• **Exercise goal**: Transcribe exactly the lines that fall between the one holding "is (189, 142)." and the one holding "Given: Click the word", inclusive, from the entries below.

• **Dataset extract**:

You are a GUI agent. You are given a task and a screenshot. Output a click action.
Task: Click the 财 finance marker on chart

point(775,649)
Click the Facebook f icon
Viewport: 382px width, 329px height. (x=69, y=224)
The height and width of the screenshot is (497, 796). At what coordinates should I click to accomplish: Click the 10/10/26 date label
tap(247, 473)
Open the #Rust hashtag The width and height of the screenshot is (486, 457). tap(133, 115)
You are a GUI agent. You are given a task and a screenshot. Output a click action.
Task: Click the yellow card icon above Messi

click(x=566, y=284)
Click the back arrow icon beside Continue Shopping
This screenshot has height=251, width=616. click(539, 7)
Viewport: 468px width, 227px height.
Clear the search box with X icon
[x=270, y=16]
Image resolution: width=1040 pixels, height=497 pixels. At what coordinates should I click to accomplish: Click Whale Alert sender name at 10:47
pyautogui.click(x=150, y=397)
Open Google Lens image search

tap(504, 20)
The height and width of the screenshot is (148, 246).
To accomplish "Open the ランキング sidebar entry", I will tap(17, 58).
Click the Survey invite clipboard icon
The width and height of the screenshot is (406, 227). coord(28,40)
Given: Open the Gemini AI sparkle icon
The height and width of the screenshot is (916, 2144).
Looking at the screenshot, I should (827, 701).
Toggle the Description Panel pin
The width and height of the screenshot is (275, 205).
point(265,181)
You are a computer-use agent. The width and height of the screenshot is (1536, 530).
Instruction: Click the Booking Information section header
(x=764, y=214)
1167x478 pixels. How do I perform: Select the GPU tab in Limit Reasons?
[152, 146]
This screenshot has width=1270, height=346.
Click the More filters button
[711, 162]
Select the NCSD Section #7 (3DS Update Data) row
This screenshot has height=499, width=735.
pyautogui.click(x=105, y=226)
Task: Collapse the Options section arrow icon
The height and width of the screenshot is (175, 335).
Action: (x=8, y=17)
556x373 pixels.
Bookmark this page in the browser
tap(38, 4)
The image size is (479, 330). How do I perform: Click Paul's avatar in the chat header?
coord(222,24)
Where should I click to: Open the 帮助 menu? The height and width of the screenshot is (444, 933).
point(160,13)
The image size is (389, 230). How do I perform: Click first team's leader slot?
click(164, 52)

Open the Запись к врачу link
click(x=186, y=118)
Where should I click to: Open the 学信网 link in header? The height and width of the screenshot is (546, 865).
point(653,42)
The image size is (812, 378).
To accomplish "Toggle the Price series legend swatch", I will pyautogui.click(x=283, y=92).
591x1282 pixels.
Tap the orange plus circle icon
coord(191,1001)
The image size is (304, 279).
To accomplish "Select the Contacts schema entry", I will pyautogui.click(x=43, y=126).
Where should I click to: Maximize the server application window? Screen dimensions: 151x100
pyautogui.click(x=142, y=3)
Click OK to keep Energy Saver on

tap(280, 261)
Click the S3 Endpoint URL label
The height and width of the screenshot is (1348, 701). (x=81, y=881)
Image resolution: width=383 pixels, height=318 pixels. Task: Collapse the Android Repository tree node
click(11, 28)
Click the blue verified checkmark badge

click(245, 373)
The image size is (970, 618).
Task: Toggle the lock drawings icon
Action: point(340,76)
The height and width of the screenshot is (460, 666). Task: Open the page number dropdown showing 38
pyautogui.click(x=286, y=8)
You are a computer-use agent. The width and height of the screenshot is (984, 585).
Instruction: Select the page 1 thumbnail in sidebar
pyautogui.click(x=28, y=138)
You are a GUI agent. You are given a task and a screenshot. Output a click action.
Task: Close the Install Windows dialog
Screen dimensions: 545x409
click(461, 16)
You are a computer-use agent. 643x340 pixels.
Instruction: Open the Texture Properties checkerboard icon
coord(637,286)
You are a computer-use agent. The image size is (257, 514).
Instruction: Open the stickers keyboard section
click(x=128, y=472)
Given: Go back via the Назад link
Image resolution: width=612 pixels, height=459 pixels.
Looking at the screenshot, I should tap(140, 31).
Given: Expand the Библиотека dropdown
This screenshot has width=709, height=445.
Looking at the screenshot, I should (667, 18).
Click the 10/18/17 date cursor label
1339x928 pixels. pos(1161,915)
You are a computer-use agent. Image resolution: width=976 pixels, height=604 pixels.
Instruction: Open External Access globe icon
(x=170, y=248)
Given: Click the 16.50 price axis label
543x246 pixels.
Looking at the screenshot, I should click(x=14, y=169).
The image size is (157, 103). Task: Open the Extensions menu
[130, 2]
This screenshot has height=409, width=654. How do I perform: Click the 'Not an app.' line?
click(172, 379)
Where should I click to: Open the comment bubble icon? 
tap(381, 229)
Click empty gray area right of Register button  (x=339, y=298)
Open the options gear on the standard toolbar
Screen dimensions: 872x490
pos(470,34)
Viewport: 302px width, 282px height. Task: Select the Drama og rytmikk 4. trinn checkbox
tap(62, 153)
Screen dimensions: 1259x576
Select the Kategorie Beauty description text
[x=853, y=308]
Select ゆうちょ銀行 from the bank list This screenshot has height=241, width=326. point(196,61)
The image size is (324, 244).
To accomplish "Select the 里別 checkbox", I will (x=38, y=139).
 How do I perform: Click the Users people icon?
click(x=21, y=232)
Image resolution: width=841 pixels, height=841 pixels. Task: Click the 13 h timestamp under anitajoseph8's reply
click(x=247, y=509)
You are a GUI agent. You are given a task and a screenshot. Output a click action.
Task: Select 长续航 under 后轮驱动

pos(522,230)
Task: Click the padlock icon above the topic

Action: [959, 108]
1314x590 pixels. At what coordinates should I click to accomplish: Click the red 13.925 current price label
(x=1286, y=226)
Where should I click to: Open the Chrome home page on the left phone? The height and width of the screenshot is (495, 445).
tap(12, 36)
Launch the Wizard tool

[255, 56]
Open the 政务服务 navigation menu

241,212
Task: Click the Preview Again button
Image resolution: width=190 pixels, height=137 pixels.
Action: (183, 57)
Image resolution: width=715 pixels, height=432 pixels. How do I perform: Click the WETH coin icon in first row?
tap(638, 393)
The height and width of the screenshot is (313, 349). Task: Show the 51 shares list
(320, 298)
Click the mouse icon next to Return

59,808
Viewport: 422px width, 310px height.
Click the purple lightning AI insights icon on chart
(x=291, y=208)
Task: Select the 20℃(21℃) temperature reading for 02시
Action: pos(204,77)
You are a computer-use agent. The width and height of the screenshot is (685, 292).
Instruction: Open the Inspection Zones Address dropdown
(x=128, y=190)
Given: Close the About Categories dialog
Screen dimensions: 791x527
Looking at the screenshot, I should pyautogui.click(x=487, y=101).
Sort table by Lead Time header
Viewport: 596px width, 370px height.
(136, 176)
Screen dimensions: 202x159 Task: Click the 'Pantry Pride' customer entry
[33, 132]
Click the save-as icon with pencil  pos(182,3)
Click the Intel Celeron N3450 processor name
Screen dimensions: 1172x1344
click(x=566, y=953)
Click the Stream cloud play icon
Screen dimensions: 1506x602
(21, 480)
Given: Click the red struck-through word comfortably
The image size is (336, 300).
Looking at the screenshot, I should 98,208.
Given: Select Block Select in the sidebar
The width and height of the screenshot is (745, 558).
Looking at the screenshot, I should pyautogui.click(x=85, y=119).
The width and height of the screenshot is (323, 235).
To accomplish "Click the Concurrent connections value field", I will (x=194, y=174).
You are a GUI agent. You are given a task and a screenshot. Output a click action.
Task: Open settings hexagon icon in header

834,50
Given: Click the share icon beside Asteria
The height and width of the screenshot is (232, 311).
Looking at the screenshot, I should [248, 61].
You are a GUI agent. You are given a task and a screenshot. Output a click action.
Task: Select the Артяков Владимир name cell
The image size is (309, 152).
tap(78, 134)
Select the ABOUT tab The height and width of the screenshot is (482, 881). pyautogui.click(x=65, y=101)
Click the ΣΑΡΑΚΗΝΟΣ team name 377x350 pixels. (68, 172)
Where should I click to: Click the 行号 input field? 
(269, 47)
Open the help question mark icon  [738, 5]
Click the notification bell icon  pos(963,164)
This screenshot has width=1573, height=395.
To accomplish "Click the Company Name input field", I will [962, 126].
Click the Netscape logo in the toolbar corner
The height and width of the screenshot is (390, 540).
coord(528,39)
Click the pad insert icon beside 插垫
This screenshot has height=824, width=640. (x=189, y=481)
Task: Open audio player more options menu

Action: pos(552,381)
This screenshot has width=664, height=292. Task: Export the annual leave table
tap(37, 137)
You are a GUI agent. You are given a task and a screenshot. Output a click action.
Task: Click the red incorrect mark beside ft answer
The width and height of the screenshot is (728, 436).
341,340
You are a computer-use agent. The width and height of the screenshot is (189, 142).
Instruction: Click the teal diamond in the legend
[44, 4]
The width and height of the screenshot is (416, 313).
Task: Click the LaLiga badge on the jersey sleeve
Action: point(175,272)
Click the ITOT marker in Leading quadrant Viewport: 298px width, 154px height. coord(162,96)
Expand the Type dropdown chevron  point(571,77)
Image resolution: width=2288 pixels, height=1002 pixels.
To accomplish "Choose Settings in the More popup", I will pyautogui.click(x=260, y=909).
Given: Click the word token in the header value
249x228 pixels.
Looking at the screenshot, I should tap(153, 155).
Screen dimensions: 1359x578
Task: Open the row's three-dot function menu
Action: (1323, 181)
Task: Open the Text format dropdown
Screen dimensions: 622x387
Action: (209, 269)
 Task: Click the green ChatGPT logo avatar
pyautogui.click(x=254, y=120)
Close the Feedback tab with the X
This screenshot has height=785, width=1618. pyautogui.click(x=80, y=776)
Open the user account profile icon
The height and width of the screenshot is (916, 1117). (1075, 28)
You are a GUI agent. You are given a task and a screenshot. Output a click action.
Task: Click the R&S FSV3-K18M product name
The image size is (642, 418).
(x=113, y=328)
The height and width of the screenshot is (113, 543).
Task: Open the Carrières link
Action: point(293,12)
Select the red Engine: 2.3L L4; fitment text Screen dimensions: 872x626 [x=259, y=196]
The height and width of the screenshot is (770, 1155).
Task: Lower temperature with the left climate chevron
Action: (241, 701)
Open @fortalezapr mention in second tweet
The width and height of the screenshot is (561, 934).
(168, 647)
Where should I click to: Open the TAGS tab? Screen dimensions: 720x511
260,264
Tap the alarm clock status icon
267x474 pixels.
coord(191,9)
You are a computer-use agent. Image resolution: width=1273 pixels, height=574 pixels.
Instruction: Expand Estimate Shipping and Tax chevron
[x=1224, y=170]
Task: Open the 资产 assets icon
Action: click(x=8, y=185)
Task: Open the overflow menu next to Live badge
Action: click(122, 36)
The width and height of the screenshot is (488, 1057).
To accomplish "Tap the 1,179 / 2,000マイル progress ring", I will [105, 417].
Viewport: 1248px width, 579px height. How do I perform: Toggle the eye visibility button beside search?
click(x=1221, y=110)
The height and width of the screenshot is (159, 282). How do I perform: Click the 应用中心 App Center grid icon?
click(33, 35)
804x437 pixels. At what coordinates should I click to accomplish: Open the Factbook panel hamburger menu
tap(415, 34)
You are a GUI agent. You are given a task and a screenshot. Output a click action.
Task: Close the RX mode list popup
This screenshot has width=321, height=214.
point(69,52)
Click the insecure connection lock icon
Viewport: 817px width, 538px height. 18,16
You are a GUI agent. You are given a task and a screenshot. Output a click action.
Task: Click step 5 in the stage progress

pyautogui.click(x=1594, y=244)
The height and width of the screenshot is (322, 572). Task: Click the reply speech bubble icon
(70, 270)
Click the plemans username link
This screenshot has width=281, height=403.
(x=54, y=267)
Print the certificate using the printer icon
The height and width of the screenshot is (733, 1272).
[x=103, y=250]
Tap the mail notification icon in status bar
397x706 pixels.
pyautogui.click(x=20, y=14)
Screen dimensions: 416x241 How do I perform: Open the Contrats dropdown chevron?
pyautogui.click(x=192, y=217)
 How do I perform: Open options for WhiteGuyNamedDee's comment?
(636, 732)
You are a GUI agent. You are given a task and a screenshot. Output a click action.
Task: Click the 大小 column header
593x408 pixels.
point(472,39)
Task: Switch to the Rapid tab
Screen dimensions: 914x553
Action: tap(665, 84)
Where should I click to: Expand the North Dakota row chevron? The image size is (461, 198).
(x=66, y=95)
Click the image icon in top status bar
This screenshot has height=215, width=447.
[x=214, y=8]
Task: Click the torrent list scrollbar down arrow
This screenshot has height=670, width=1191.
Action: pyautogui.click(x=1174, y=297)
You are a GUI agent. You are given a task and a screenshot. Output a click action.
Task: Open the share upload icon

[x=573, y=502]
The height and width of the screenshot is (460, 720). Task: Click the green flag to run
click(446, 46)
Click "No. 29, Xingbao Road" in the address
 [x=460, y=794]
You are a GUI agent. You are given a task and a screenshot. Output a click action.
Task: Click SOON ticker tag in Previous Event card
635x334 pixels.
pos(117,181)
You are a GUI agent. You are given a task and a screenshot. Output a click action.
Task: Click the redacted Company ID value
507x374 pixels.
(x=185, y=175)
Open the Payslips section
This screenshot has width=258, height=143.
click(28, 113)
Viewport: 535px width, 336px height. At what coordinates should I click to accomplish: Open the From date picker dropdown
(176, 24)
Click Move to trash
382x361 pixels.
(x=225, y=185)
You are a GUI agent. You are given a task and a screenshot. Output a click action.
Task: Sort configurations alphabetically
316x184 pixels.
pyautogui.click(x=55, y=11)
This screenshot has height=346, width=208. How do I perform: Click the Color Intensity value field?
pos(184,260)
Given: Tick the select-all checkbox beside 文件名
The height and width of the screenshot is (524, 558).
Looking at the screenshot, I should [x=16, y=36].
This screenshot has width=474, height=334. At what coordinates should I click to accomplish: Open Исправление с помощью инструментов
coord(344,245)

• **Task output**:
You are a computer-use agent. The width and height of the screenshot is (189, 142).
Instruction: Click the teal diamond in the legend
[44, 4]
The width and height of the screenshot is (416, 313).
Task: Click the LaLiga badge on the jersey sleeve
Action: point(175,272)
Click the ITOT marker in Leading quadrant Viewport: 298px width, 154px height. coord(162,96)
Expand the Type dropdown chevron  point(571,77)
Image resolution: width=2288 pixels, height=1002 pixels.
To accomplish "Choose Settings in the More popup", I will pyautogui.click(x=260, y=909).
Given: Click the word token in the header value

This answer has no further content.